Après deux premiers tomes de présentation, qui, s'ils dévoilaient un univers fascinant et des graphismes tout aussi époustouflants, ne traçaient pas réellement de ligne directrice, The Arms Peddler se dote enfin d'un début de continuité. L'apparition d'ennemis suffisamment redoutables pour tenir tête à Garami et l'introduction d'une quête personnelle dans le background du personnage définissent tout à coup une ligne directrice un peu plus claire. Un point crucial pour ne pas subir les errances d'un Ubel Blatt qui s'était au fil des tomes perdu par manque de finalité dans ses objectifs.

Malheureusement, ce développement scénaristique tombe un peu comme un cheveu sur la soupe. Kyoichi Nanatsuki concède d'ailleurs lui-même en avoir eu l'idée suite à un simple rêve, qu'il a décidé après coup d'incorporer à son manga. Si pour le moment, son univers se suffit à lui-même, après quatre tomes l'auteur a clairement besoin de définir une ligne narrative sur laquelle faire avancer ses personnages. Faute de quoi, à terme, il finira par lasser ses lecteurs. S'il semble l'avoir compris, le résultat est encore loin de ce qu'il devrait être. Due principalement au hasard semble-il, le rassemblement des éléments scénaristiques fait trop artificiel pour que l'on y croit vraiment. Un grimoire sorti de nulle part, des épées aux pouvoirs jusque-là ignorés, … pourquoi-pas, mais alors, pourquoi juste maintenant ?

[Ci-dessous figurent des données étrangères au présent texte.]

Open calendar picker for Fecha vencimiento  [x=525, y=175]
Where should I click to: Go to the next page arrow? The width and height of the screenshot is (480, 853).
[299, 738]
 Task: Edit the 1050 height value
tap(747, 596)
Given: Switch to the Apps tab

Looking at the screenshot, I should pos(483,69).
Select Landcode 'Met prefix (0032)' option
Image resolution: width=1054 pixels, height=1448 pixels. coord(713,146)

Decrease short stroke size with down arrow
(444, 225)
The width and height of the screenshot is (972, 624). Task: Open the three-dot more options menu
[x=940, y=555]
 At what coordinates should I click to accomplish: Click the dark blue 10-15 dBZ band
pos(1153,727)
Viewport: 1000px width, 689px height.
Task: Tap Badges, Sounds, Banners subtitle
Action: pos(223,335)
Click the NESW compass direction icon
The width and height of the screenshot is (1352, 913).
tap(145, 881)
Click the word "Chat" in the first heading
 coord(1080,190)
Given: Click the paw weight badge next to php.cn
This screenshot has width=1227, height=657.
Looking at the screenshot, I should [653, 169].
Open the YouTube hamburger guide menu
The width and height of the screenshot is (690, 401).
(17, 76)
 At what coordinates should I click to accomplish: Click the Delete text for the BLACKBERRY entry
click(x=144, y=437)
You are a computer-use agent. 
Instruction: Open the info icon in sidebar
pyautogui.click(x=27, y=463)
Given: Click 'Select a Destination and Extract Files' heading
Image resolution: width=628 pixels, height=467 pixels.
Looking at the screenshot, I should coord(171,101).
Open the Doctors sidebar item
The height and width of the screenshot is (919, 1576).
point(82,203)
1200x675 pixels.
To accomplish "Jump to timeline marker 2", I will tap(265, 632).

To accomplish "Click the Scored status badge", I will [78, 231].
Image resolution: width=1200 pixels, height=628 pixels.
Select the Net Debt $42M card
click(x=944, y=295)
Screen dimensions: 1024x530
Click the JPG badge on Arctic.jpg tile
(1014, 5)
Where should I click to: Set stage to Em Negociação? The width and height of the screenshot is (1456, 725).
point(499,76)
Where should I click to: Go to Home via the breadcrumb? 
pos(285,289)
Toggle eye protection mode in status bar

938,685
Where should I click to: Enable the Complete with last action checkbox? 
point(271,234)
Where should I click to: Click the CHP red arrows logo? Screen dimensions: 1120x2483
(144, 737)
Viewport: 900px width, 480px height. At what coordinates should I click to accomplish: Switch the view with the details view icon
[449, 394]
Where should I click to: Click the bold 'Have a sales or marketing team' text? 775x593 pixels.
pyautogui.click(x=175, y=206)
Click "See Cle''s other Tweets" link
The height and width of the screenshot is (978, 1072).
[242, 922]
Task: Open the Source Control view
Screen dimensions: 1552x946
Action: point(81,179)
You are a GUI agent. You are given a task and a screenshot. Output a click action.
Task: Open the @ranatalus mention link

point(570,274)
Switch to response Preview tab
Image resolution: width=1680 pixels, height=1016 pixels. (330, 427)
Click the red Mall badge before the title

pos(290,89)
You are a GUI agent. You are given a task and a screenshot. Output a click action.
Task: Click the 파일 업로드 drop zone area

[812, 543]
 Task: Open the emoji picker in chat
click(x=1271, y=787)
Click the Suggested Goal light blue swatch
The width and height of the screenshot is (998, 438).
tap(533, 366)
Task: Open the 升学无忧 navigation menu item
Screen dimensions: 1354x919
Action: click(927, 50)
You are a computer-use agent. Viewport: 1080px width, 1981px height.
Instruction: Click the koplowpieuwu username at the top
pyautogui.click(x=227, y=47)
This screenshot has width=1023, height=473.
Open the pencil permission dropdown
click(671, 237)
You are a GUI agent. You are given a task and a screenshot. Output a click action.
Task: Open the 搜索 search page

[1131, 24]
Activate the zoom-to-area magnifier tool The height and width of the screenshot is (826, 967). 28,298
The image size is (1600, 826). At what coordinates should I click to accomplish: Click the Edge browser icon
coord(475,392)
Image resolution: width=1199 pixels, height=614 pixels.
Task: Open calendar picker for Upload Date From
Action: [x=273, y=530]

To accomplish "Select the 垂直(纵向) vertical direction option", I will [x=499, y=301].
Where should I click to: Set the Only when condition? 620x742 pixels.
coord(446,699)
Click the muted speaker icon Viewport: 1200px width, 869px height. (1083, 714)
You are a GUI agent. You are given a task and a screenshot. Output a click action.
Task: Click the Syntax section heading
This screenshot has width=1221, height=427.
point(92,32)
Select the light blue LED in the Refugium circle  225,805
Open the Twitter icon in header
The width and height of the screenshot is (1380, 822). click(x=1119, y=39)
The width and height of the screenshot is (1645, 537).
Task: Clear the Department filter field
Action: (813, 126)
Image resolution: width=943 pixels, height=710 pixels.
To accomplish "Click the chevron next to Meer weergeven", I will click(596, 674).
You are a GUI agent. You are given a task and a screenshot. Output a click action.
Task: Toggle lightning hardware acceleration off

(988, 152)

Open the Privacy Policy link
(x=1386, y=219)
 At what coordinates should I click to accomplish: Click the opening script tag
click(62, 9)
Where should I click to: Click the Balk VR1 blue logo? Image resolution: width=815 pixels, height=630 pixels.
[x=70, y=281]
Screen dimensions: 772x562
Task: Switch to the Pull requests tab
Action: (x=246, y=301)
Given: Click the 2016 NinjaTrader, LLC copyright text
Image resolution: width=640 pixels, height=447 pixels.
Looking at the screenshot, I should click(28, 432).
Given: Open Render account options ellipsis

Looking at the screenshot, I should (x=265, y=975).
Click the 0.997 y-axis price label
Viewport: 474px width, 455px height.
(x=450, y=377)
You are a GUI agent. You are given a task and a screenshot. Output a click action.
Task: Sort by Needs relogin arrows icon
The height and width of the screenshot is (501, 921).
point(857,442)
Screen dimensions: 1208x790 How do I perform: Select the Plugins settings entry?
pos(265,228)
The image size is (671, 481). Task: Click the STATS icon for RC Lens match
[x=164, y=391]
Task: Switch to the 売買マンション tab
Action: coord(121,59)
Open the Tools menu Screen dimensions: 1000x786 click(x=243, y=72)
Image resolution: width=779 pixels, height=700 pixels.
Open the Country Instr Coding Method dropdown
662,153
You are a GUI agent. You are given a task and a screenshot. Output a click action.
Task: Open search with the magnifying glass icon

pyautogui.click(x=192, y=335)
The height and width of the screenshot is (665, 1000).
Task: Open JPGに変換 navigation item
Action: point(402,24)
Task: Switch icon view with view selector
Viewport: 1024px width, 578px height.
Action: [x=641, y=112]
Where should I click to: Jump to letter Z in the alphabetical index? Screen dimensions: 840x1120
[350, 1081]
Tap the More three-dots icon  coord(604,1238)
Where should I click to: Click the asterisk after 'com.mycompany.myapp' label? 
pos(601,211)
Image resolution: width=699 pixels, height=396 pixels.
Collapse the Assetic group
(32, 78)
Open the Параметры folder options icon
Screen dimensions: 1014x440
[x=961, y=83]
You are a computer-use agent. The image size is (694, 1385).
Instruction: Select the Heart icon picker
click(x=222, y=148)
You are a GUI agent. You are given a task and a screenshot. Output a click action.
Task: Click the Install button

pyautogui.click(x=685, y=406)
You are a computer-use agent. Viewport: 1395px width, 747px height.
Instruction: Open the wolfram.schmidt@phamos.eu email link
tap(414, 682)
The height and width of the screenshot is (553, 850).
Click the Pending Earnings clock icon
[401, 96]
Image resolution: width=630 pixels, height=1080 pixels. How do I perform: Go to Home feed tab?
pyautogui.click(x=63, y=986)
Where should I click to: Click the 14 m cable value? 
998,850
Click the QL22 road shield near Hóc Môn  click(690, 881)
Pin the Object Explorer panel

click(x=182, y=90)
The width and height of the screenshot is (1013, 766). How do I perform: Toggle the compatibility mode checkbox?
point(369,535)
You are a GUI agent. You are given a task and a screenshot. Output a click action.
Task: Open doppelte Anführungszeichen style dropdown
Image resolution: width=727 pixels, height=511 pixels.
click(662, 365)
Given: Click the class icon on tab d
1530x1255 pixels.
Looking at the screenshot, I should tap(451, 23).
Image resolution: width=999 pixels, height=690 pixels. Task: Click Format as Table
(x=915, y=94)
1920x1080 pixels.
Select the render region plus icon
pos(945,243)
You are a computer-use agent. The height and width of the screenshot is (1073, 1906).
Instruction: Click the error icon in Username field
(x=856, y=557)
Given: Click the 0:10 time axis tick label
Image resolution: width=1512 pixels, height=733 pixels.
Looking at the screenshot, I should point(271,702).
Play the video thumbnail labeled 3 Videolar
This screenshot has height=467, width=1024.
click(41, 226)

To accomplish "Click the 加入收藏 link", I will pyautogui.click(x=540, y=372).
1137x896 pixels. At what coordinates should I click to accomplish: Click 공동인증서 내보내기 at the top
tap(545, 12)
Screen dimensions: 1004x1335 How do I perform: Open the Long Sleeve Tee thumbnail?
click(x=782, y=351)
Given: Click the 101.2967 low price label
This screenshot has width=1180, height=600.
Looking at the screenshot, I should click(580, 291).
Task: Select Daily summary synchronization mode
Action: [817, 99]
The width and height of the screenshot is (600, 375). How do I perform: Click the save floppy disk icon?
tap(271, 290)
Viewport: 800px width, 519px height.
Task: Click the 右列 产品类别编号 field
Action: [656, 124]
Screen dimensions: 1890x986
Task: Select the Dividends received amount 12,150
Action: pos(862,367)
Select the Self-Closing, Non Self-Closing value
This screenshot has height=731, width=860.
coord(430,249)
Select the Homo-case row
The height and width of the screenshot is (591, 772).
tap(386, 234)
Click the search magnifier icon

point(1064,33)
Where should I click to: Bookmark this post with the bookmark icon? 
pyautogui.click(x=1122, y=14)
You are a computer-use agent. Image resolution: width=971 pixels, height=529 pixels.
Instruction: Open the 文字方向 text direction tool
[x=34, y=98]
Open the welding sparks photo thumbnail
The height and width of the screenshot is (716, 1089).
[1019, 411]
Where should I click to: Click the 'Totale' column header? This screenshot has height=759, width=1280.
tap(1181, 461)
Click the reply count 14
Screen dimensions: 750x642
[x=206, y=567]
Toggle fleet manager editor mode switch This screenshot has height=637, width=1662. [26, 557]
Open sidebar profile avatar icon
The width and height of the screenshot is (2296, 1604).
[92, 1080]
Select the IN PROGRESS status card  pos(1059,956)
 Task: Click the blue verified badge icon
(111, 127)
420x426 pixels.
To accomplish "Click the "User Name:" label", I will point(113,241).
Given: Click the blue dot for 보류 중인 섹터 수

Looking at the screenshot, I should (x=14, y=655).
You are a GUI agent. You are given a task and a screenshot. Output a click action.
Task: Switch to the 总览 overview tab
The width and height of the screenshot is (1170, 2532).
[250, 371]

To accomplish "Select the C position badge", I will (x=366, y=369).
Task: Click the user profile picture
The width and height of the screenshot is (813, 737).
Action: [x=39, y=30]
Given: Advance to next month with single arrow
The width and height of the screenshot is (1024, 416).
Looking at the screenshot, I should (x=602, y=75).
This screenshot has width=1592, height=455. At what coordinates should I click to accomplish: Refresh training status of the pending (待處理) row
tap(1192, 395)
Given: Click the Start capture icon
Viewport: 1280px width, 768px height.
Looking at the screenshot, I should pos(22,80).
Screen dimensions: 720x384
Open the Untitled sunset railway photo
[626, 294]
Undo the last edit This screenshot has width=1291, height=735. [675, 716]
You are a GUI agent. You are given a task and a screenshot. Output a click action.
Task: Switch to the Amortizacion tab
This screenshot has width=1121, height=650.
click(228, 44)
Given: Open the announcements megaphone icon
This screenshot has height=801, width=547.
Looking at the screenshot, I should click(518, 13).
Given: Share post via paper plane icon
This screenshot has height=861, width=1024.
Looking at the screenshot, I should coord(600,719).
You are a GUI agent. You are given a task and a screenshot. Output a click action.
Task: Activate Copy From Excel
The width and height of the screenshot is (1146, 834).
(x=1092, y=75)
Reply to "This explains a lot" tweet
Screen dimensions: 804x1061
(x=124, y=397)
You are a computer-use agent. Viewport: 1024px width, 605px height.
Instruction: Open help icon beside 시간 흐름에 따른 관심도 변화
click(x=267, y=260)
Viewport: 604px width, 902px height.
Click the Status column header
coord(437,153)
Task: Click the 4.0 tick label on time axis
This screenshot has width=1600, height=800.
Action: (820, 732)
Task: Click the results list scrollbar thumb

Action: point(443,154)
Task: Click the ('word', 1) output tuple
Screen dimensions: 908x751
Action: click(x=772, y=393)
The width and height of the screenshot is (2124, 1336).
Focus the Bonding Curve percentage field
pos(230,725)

Alors que le manga s'annonçait comme l'un des nouveaux piliers de la fantasy post-apocalyptique, cette absence de prise de décision quant à l'histoire à long terme fait finalement craindre le pire. Faute de scénario tracé, The Arms Pedler risque rapidement de se diluer et de perdre de son mordant. Reste à espérer que s'étofferont les premières brides de background mises en place, et que l'action parvienne rapidement à s'articuler autour d'une quête cohérente.

The Arms Peddler – Tomes 3 et 4, couvertures

Date de publication du tome 5 : Inconnue.